— Jobs —
A. In the passage on Katharina Fritsch below, quote the text from "For her exhibition" to "and the opaque.".
B. List every pair of binary oppositions that the passage on Katharina Fritsch below names in her work.
C. Write a continuation of the passage on Katharina Fritsch below, beginning after its final sentence.

— Reading text —
========

Katharina Fritsch is essentially an image-maker. In her work, Fritsch draws a line between the physical actuality of an object, and its existence as an image in the mind. The artist traces her choice of objects back to visions she has had, and her imagery is an idiosyncratic mix that distils childhood memories and sensations, draws on archetypes, and combines Catholic allegory with German folklore.

For her exhibition at White Cube, Fritsch installed Mönch (Monk) (1997-99), which hovered in the gallery as a dark and ominous presence. The vividness of encountering this work is disarmingly at odds with normal perceptual experience—the artist’s objects often appear to be the products of a heightened state of perception. Fritsch is fastidious about the detail of her sculptures, everything from a precise colour tone to the look of the smallest edge is subjected to precise scrutiny, until an ideal form and finish is finally reached. In much of her work, binary oppositions are brought into play: the empty exhibition space and the designed form, the commodity and the religious fetish, black and white, the rational and the irrational; good and evil; the clear and the opaque.

========

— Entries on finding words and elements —
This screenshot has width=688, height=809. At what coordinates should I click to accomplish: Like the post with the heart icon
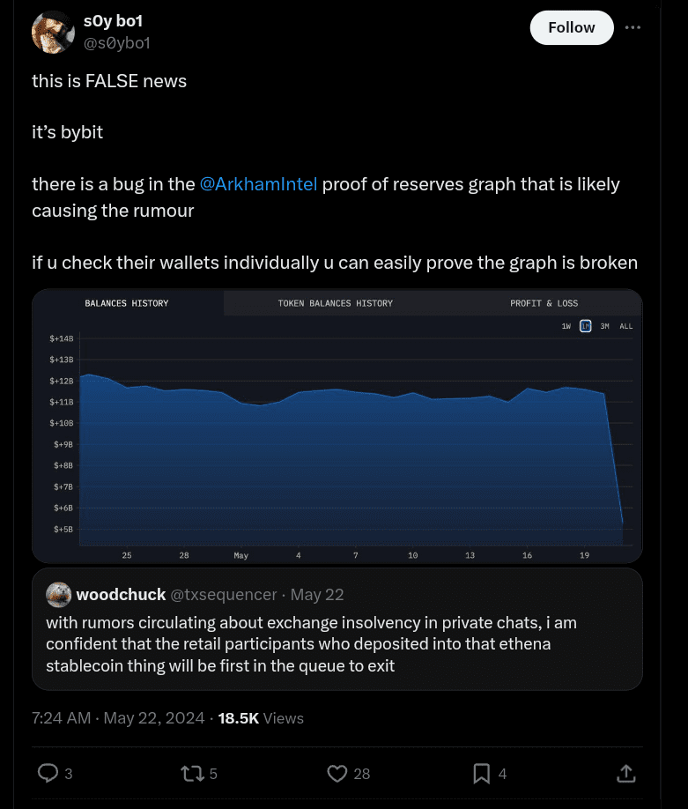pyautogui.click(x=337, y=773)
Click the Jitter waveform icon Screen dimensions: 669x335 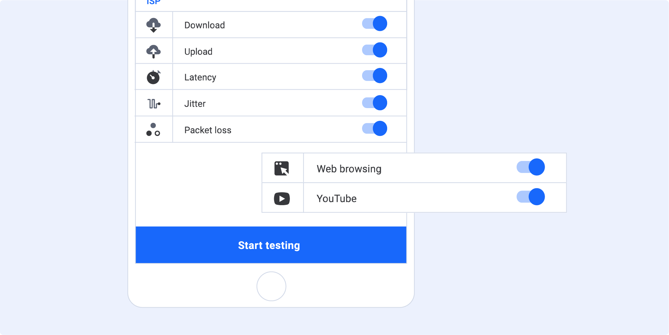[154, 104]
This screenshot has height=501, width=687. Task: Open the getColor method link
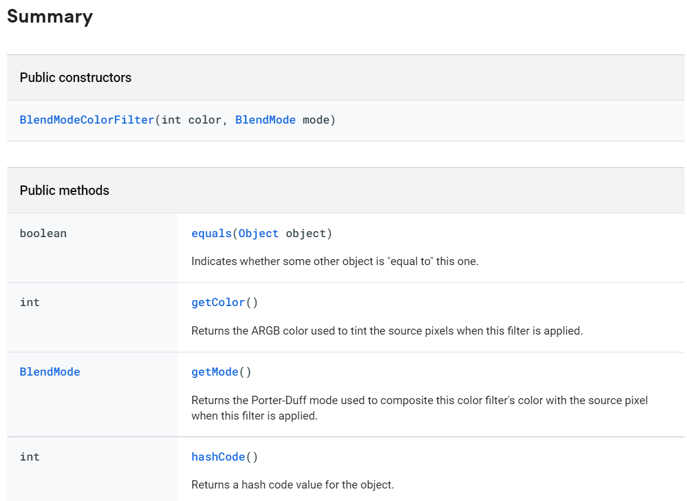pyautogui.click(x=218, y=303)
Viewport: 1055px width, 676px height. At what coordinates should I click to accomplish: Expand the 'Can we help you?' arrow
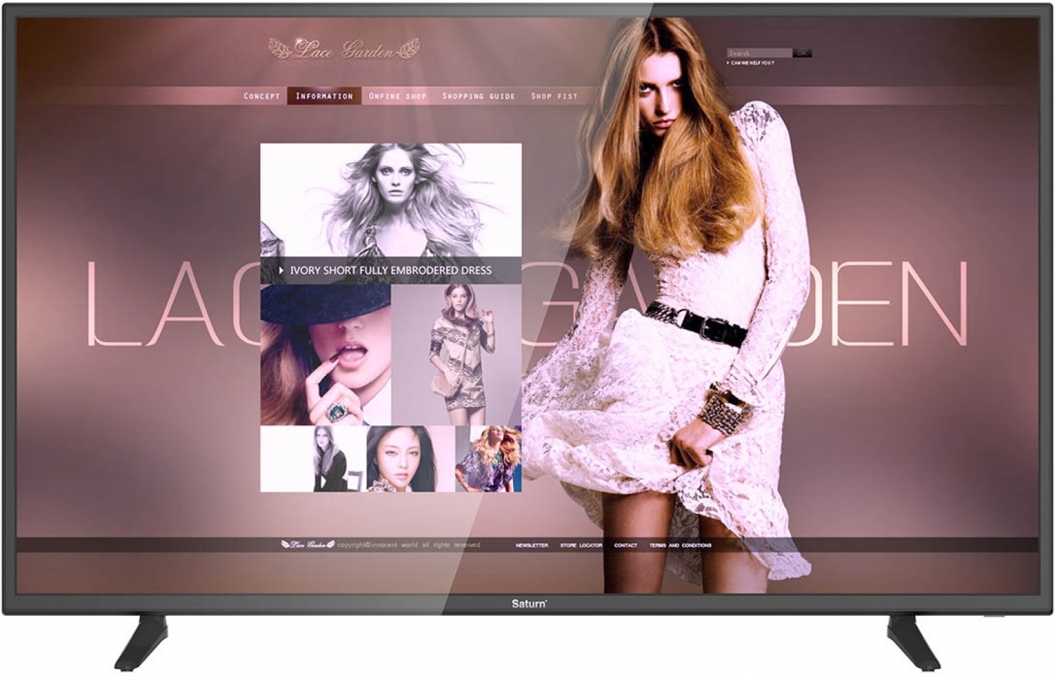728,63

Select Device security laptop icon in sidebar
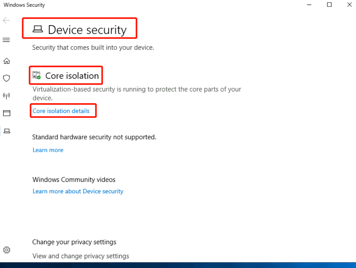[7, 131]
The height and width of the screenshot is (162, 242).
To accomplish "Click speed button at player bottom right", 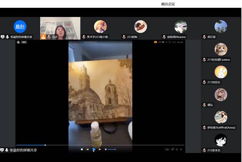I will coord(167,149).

========

— Answers to the problems —
A.
For her exhibition at White Cube, Fritsch installed Mönch (Monk) (1997-99), which hovered in the gallery as a dark and ominous presence. The vividness of encountering this work is disarmingly at odds with normal perceptual experience—the artist’s objects often appear to be the products of a heightened state of perception. Fritsch is fastidious about the detail of her sculptures, everything from a precise colour tone to the look of the smallest edge is subjected to precise scrutiny, until an ideal form and finish is finally reached. In much of her work, binary oppositions are brought into play: the empty exhibition space and the designed form, the commodity and the religious fetish, black and white, the rational and the irrational; good and evil; the clear and the opaque.

B.
- the empty exhibition space and the designed form
- the commodity and the religious fetish
- black and white
- the rational and the irrational
- good and evil
- the clear and the opaque

C.
While many of her early works were handcrafted, Fritsch now makes only the models for her sculptures and then hands these over to a factory for production, to near-pathological specifications. She utilises this industrial production process to make a limited number of near-perfect objects. The status of these objects hovers between the rare and the multiple, akin to prototypes that never get put into mass production. In the adjoining space, Fritsch exhibited two emblematic sculptures: Totenkopf (Skull) (1998) and Maus (Mouse) (1998), a dense, black creature standing on its hind legs.